Please pull out every line in the records below that contains the word "Click", copying each line in full.
═══ Stored records
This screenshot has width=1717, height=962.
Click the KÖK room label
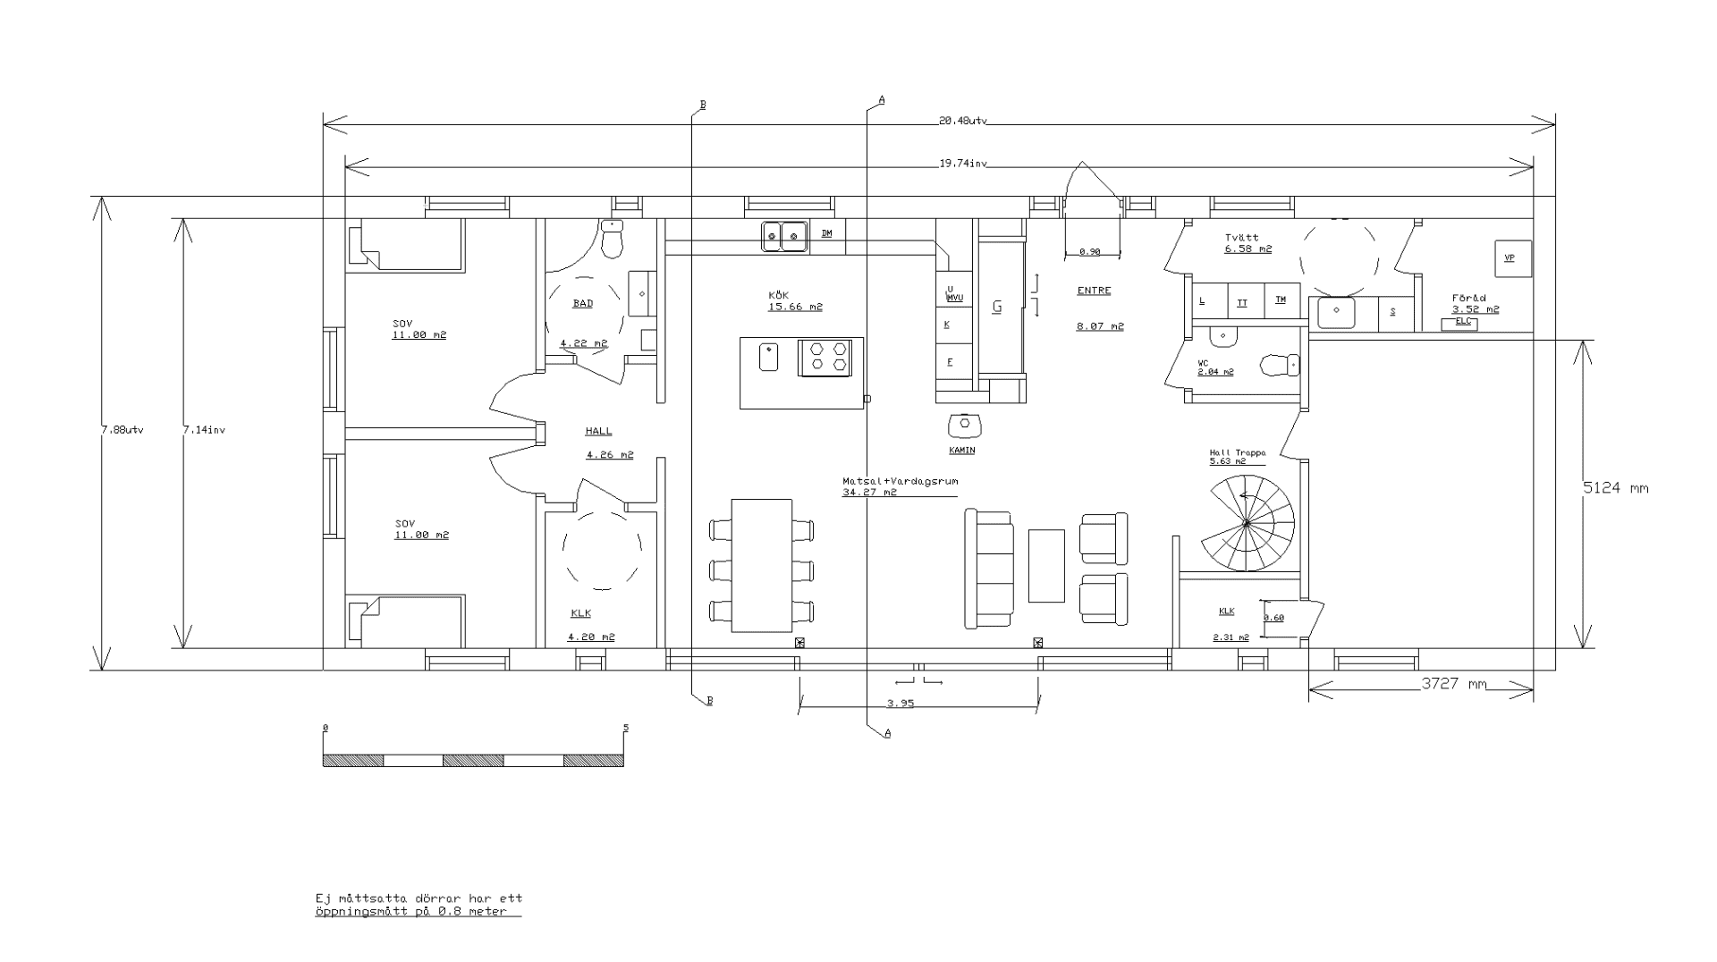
══════
═══ Stored records
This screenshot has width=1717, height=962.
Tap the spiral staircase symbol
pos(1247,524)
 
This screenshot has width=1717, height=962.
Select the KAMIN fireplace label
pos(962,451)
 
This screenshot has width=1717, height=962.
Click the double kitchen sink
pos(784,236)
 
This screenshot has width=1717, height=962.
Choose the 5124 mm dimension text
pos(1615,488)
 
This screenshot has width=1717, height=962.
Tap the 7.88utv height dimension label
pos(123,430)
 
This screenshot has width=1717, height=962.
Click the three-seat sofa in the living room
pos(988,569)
══════
Response below:
Click the KÖK room label
Click the double kitchen sink
Click the three-seat sofa in the living room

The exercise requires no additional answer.